Hoje vou de novo à rua onde há lojas e supermercados. De regresso, quase sempre com fruta fresca e pão, venho pelo caminho a olhar os jardins das casas, quase todas da mesma altura, uns cheiinhos de flores, outros quase desertos de cores e perfumes. Também vejo pássaros. Abundam os melros e as pegas. Ainda não vi a senhora idosa do jardim mais colorido e bonito da rua, onde todo o bocadinho de terra é aproveitado para florir. Gostava de a conhecer. Bastava-me vê-la no meio do jardim a tratar das flores. Não deixaria de lhe dizer hello e de lhe sorrir.
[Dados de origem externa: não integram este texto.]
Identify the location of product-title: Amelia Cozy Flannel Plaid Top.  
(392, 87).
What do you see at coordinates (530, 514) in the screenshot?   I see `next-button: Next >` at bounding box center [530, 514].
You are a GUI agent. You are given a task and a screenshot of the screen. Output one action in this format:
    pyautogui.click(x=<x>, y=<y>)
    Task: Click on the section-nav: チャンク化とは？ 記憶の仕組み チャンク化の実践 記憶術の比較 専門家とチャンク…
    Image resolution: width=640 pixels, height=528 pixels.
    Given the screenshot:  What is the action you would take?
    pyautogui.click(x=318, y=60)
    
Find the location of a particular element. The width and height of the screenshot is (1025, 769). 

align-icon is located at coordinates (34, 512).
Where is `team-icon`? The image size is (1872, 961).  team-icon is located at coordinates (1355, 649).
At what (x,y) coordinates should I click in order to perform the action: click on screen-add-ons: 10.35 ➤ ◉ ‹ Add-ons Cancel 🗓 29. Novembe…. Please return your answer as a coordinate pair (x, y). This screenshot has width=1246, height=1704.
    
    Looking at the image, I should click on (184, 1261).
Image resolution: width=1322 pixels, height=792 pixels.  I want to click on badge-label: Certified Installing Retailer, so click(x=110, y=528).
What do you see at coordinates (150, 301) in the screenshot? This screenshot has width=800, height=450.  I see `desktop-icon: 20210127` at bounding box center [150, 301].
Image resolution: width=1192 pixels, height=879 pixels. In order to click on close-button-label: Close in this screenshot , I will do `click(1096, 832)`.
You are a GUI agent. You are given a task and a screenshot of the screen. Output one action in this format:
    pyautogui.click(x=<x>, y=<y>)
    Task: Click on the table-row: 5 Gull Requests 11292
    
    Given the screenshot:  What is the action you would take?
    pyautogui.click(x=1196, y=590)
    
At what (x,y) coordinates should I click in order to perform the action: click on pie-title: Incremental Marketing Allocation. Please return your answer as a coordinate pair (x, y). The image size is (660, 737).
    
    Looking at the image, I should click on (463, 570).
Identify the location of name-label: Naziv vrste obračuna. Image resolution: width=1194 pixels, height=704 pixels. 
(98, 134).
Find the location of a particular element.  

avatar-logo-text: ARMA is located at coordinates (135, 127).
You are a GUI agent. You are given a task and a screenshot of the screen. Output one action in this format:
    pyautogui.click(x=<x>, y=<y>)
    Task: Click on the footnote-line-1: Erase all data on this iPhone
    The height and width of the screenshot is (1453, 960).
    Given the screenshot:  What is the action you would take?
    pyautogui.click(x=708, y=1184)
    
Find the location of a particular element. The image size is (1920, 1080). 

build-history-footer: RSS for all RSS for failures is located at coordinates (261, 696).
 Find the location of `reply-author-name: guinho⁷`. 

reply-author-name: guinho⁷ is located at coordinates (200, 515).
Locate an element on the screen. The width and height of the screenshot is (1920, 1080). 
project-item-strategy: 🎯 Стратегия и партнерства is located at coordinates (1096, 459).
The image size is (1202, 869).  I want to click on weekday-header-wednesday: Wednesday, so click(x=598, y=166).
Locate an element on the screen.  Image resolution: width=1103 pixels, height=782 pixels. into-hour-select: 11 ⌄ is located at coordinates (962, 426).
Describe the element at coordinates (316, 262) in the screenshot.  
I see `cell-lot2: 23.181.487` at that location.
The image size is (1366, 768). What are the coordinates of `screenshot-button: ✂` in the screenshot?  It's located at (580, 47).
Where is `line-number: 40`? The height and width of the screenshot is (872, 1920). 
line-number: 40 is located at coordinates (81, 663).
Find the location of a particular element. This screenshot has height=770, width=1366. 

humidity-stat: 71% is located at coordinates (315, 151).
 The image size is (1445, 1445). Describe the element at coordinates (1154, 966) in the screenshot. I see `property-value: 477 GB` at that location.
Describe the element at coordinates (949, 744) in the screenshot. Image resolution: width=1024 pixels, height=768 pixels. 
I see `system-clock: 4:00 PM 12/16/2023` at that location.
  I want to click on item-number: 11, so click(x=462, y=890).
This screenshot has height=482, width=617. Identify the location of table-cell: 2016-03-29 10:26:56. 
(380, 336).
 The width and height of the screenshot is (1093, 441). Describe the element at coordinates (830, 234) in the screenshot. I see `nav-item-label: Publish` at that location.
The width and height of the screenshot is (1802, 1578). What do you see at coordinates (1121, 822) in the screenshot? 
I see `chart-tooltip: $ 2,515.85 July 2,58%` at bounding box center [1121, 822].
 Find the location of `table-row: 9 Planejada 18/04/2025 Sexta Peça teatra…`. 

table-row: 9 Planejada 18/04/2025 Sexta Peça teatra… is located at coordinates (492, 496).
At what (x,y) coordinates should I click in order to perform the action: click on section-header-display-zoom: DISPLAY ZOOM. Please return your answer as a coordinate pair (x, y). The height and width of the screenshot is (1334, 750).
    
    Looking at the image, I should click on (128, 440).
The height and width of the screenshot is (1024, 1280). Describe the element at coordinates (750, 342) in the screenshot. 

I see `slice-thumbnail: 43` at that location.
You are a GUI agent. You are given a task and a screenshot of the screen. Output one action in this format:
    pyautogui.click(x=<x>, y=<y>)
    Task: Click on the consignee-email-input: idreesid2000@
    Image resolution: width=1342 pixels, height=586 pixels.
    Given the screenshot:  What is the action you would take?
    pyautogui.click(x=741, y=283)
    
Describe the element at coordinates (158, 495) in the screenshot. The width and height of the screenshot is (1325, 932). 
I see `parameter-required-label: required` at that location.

Pela rua fora, vejo outra vizinha a arranjar o jardim. Olhou para mim como uma forasteira. Sorri-lhe mas ela não. Deve preferir as suas flores. Conheço casos assim.

 

Dias de Londres - também com Paddington at home


Vi, como milhões de pessoas, o sketch da rainha com Paddington, reconheci o boneco, mas pouco sabia dele. No museu da cidade de Londres, comprei o livro Paddington at the palace para a minha neta, li-o também e, passados alguns dias, vi um filme e fiquei a saber que o ursinho de chapéu vermelho, onde esconde uma sandwich de marmelada (compota de laranja), é oriundo do Peru. Foi criado por Michael Bond, autor inglês que nasceu em Newbury em 1926 e que faleceu em 2017, em Londres, tendo escrito durante uns sessenta anos, nomeadamente histórias protagonizadas pelo urso Paddington.

Paddington, que é também nome de estação de metro em Londres, é um boneco de que gosto pela sua natural curiosidade, verdade e inocência com que olha o mundo.

Criar um boneco com tal identidade e pô-lo sempre em situações novas e interessantes para um público tão diversificado é de criador genial. A forma como o ursinho anda por entre a multidão atrai o olhar e apetece segui-lo porque vão, de certeza, acontecer peripécias engraçadas e diálogos que parecem cair do céu como pingos da chuva.

No Jubileu da Rainha, até a soberana mostrou que achava graça ao boneco, como com graça acedeu a abrir a sua inseparável malinha,  em rábula muito bem disposta e bem apanhada.

Talvez se as figuras que influenciam o mundo, nem que fosse de vez em quando, se se ligassem com naturalidade ao mundo da imaginação, o mundo tivesse mais graça e fosse melhor.

E as pessoas sentir-se-iam mais pessoas e menos bonecos.